Unmistakeable, of course, to those in rugby league heartlands - I would wager that few of the 466,000 citizens of Liverpool would be able to put a name to either of them.

(Although a few may see Kyle Amor as that big bearded bloke that the camera captures at Anfield every now and then.)

Rugby league heartlands tends to stop in and around Rainhill. It may be only a short ride to the Pier Head from god’s rugby league acre in Nutgrove and Thatto Heath, but the sporting culture in Liverpool is a million miles away.

So it will be interesting how the RFL go about using the Autumn Four Nations Final at Anfield.

Although St Helens, Warrington, Widnes and Wigan supporters will be targeted for a push, with it being the only Four Nations game in the north west, hopefully some effort is made in trying win over new converts.

There will be plenty who will want to make a day of it at Anfield - and that is a good thing.

But it would do another job if some of the non-RL fans in the city could be won over to our game.

It is not easy. Liverpool is a similar sporting city to Newcastle, home of this weekend’s Magic, but that has not stopped us trying in the north east.

The thing about expansion is that it is not just about the south, Wales or the Midlands - the big cities and towns of the north west also could do with some missionary work.

So apart Liverpool, we should be looking at Bolton, Blackburn, Preston and Blackpool.

But Liverpool is interesting.

There have been plenty of attempts to tap into that population before - under David Howes’ direction Saints played two Super League games at Anfield in 1996/97.

Before that the Charity Shield clash between Wigan and Widnes was played there in 1989 and Wigan held their World Club Challenge game against Penrith there in 1991.

More than 20,000 watched that.

But of course Liverpool had its own team long before these attempts to promote the game at Anfield.

Liverpool Stanley played at the Stanley dog track from 1934-51 before moving to Knotty Ash and changing their name to City.

They moved east to Huyton in 1969 and despite having handy players every now and then, and despite the tireless efforts of player/coach/groundsman/kitman Geoff Fletcher they never got much of a crowd and the ground was bedevilled by vandalism.

They upped and continued their nomadic existence - Runcorn, Sutton and Prescot before winding up.
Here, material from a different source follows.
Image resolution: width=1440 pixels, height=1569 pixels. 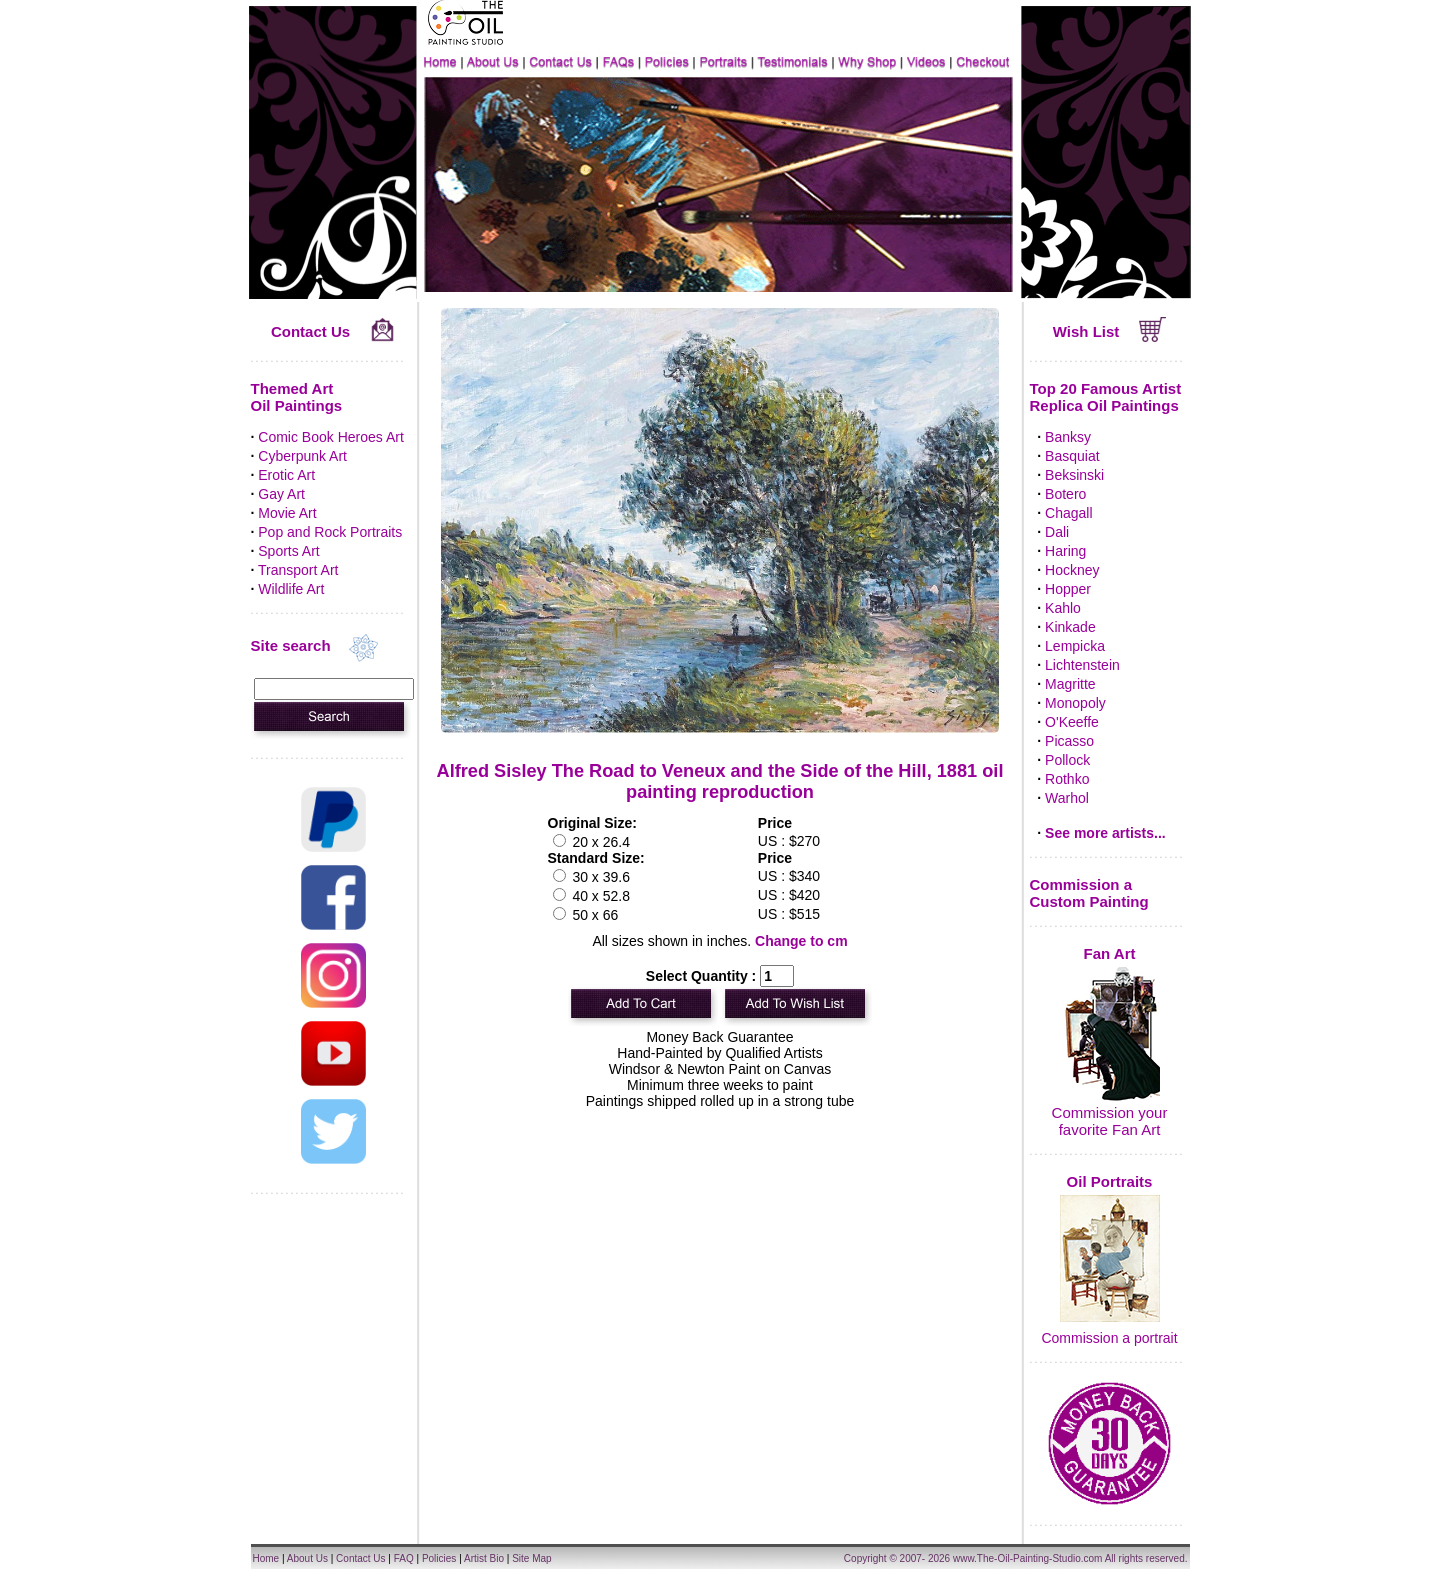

So you could say it didn't work.

But if we can't win over a city like Liverpool - one whose citizens have access to the same rugby league television and radio coverage as St Helens, Widnes and Warrington - what is the point trying elsewhere?

Although the emphasis has changed it is great that Saints do a lot of community work in the city and it would be fantastic if they can get kids playing the game.

But to take it that step further rather than simply trying to get Liverpudlians to come to St Helens, as welcome as they are, should we not give them their own team?

Would it look out of place in a division containing the likes of Newcastle, Coventry, Gloucester and Oxford?